Am Buntentorsteinweg erreichte das Hochwasser einen Stand von 2,27 Meter über Straßenniveau.
Foto: Peter Strotmann

Der Deichschart am Habenhauser Deich mit Blick vom Stadtwerder zum Buntentorsteinweg. Die Hochwassermarke vom 13. März 1881 ist mit einem Pfeil markiert. Sie befindet sich etwa 2,27 Meter über dem Straßenniveau.

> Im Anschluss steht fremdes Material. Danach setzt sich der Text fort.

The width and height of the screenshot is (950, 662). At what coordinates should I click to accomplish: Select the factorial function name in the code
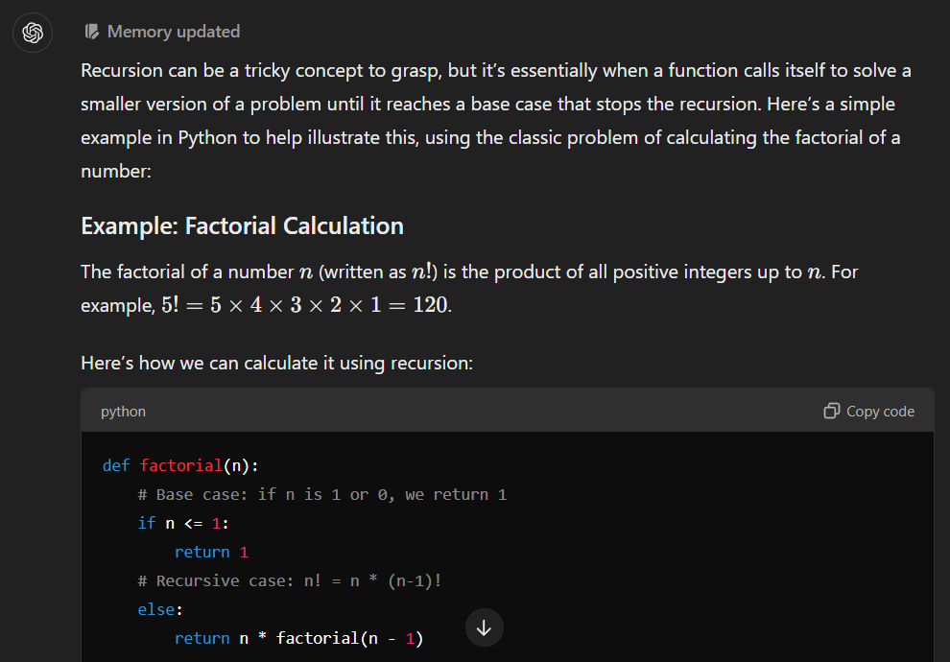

Vor Vandalismus geschützt: die Hochwassermarke am Deichschart am Buntentorsteinweg. Foto: Peter Strotmann

Vor Vandalismus geschützt: die Hochwassermarke am Deichschart am Buntentorsteinweg.
Foto: Peter Strotmann

Der in Sandstein gemeißelten Hochwassermarke zufolge erreichte der Wasserstand einen Stand von 7,80 über Normal Null (NN). Die Marke ist seit kurzem mit einer Plexiglasscheibe vor Vandalismus geschützt.

Nachwort:

Das waren meine Fundstücke: 10 Hochwassermarken in Bremen. Gibt es noch welche in Bremen oder im Bremer Umland? Ich bin für jeden Tipp dankbar.